Admittedly, being in Florida makes me look at these pictures with nostalgia.
But then again—I have central heating and wood stoves.

Then there was food.  Techniques of drying, oil-packing, and salting were available; but in many places (despite the cold winters) you couldn’t reliably freeze things to preserve them.  Fruits, vegetables, eggs, meat, and fish where all seasonal items.  Nuts, grains, and cheese and milk (because God made cows like mothers to produce milk on demand) could plausibly be eaten all year round.

Oh, and did I mention that the bathrooms were oftentimes outside (unless you wanted a chamber pot in your bedroom), and the animals were sometimes inside?  Probably not in the bedroom, though (in this regard, early modern folks may have been a little smarter than some of their twentieth-century descendants), unless your only room WAS the bedroom.

Just let your imaginations dwell on that picture for a while.
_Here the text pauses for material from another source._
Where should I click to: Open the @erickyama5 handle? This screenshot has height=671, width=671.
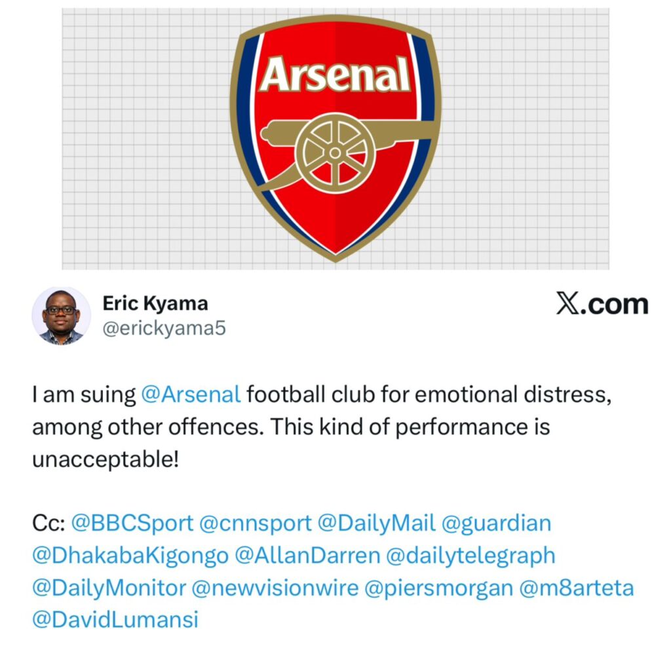click(x=164, y=328)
The fact is, in previous ages people dealt with a much more physical discomfort on a day-to-day and year-to-year basis than we did.  The additional hardship of adding a squalling newborn to the mix might have been the straw that broke the camel’s back for some; but for many I suspect it was just one more facet of life-ain’t-easy-get-used-to-it.  And this particular facet, while it made just as much mess as the animals, smelled so much nicer (at least for the first few weeks)!
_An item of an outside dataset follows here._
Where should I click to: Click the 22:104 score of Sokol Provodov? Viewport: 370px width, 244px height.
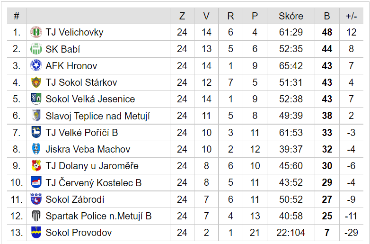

Meanwhile, here I sit in southern Florida, in a  climate-and-humidity-controlled apartment—infested with pestiferous boxes, to be sure (finally cleaned up, hurrah!)—wearing soft, stretchy clothing (elastic is my new best friend)—near a refrigerator full of food—well, hm, not that full; maybe it’s time to hop in my gasoline-burning miracle and go to the nearest Walmart?  Oh, and if I’m worried that the new absence of manual labor in my life may result in a subpar birth experience, I can head for the also climate-controlled gym, or better still hop onto YouTube (metaphorically) and go through that pre-natal Pilates video again.  (Complete with an instructor who is almost exactly as pregnant as I am, which is … inspiring? embarrassing?)

To unfairly borrow the words of Yum-Yum, herself facing the culturally-distinct prospect of burial alive, “You see my difficulty!”  I have it quite easy, compared to my female ancestresses.  Everything around me is tailored to my comfort, my convenience, my needs; really, tailored to my preferences.
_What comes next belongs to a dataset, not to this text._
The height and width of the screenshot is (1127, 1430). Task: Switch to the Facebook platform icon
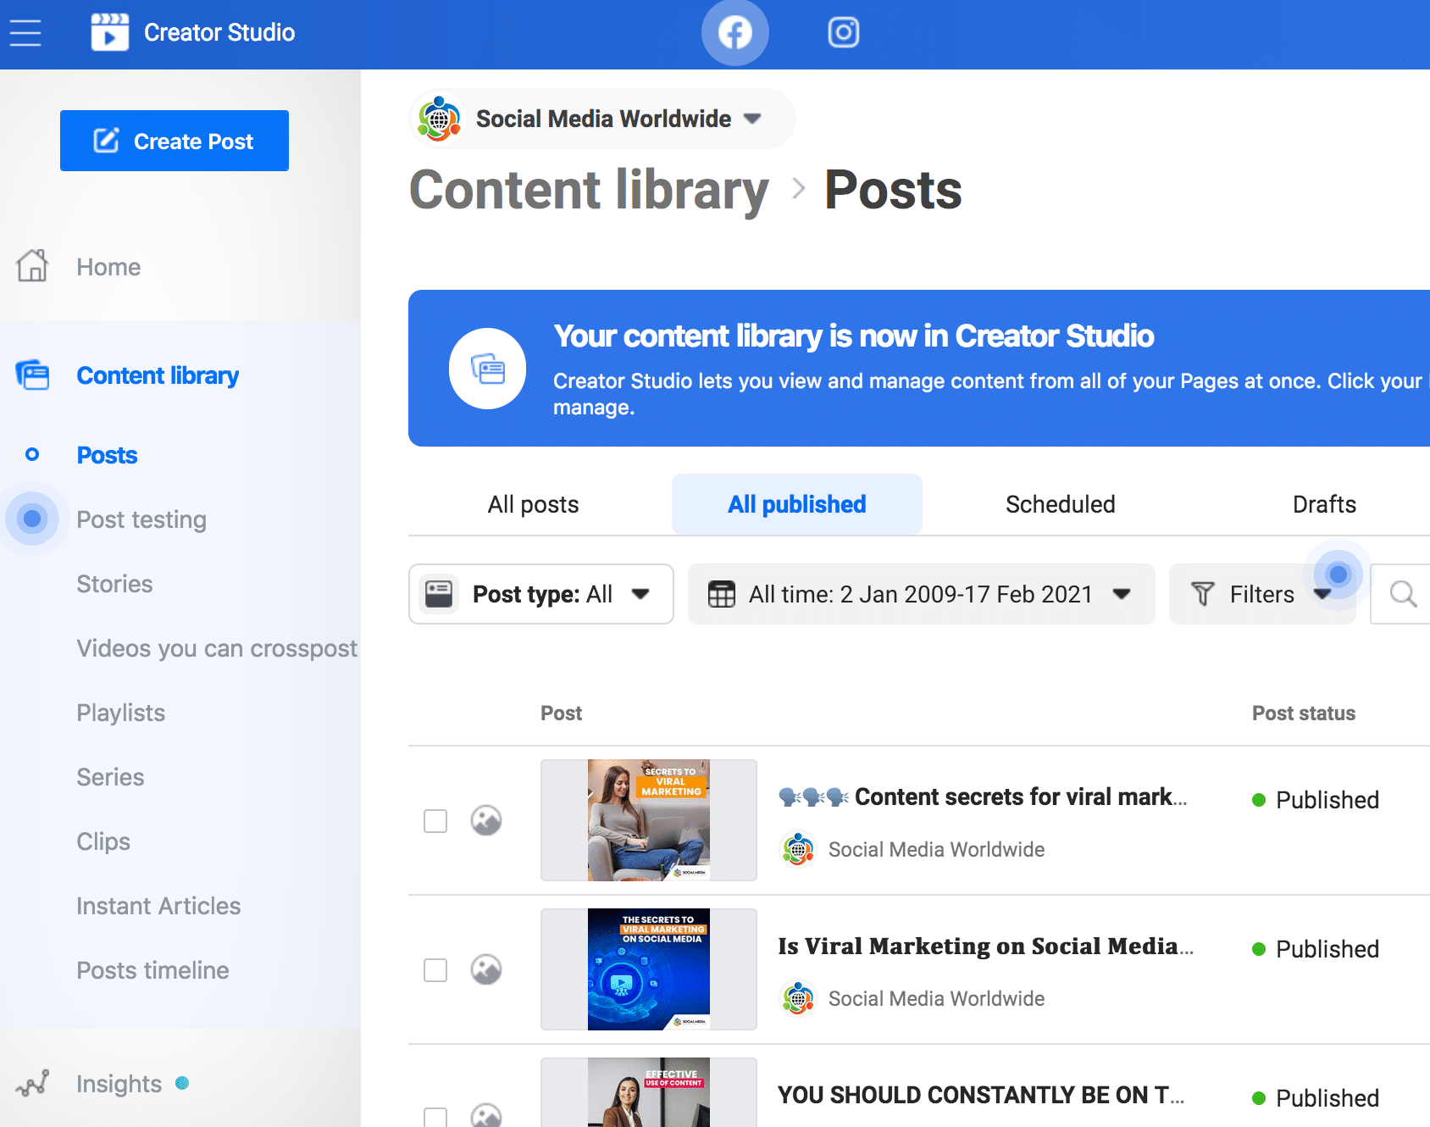[734, 33]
OK, well, maybe not being in Florida itself.  Because Zika. 
And humidity.  And having to stay indoors.  But still!

I’m hardly complaining about the situation.  But it does mean that the permanent presence of a baby will make this the first time in a couple of years that I’ve had to tailor my daily life around anything but the preferences of myself and one other rational adult.  And—especially if one’s memory of parents’ doing the same is faded or non-existent—I can see how that adjustment would be dramatic, not to say traumatic.  In this one regard, at least; in not having so great an adjustment to make, Shakespeares Wife had it easy.

P.S. One more advantage that our ancestors may well have had in the matter of child-rearing: sleep habits.  New scholarship is suggesting that divided sleep cycles were not unusual prior to the last century or so.  In other words: Anne Shakespeare may already have been up once or twice a night, before little Susanna came along.